I've always thought seller financing was a good option in place of traditional bank loans but I'm not really seeing a benefit after looking into it. Most sellers want a balloon payment after 3-5 years. That's pretty fast. If I'm not qualified due to DTI now, I probably won't be in 3 years and the bank still isn't going to want to loan the balance to me right? After 3 years in a low volatile market, I would doubt I'd be at 25% equity either. So basically you need to have 20-25% upfront (needed for bank loan anyway) and you need to be able to figure out financing in a few years. Am I missing another exit strategy?
Thanks!
Most Popular Reply
The trick is to market yourself to the seller as someone who is trustworthy, will make payments on time every time and take care of their property.
If you have a good credit score, show them. Take a credit card statement or something legit showing your scores.

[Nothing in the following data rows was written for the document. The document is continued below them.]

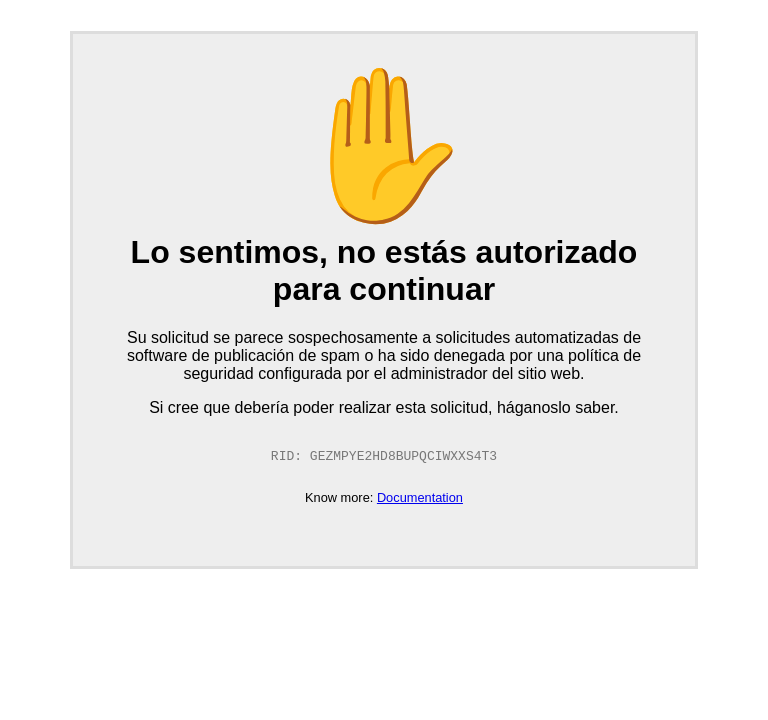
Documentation (420, 498)
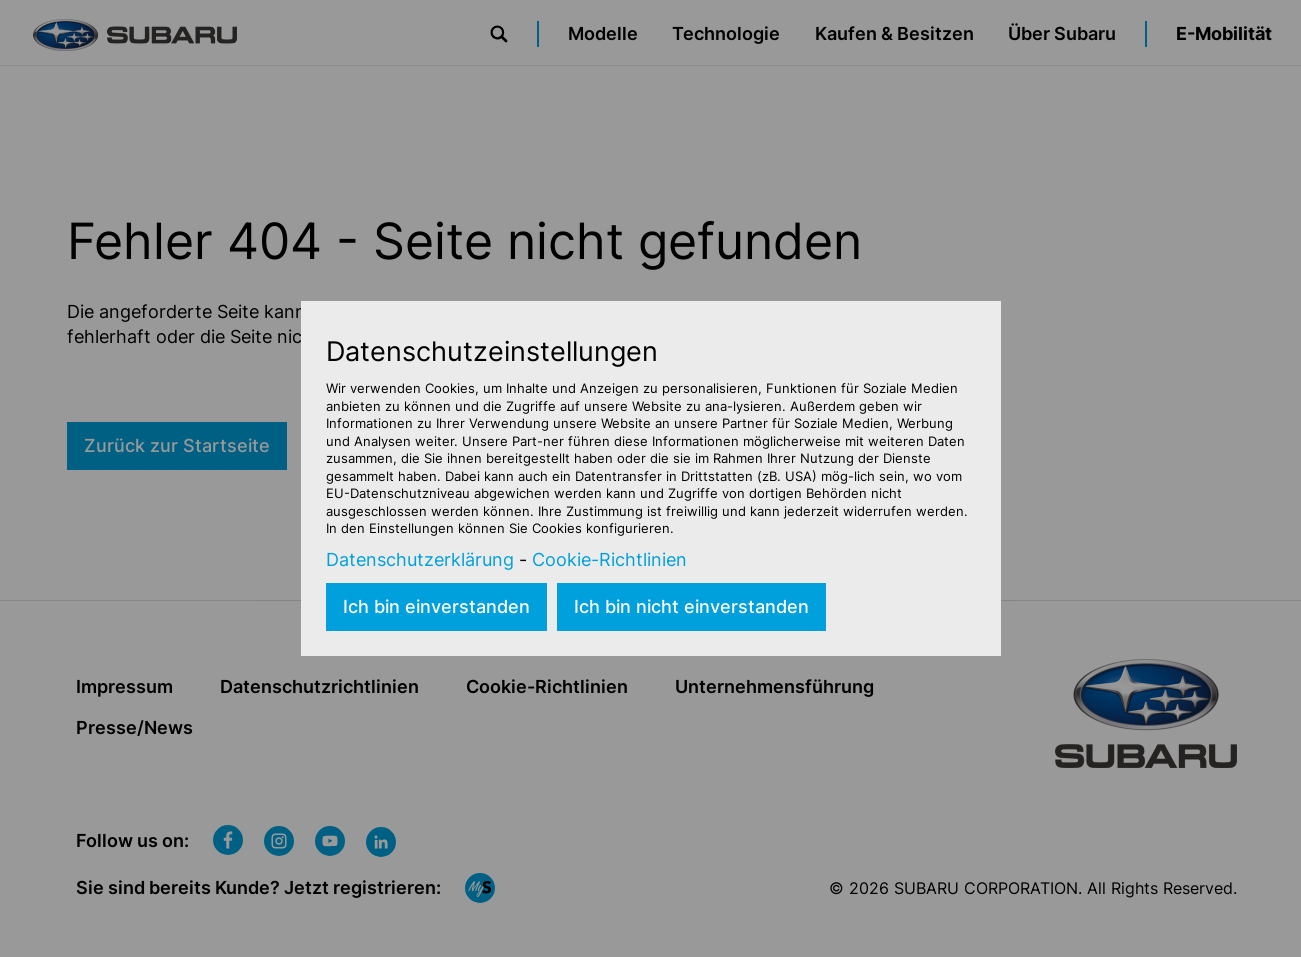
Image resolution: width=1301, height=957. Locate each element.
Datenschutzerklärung (420, 559)
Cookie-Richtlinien (609, 559)
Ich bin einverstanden (436, 606)
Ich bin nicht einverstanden (691, 606)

If you have good references from past clients, get it in writing. Show them closing documents and offer up that past client's phone number (if they agree to be a reference).
Lastly, and perhaps most importantly, offer a substantial down payment. I'm not saying it has to be 20% down, but it definitely helps.
Explain to them that if the home is selling for 200k, they'll make more than $200k over the lifetime of the note b/c of interest earned. They have to claim it on their taxes as interest income, but still, in a low interest environment, many boomers wanting to retire or downsize can find owner financing a solid investment since they're making several times what they would on a similar cash deposit in a bank somewhere.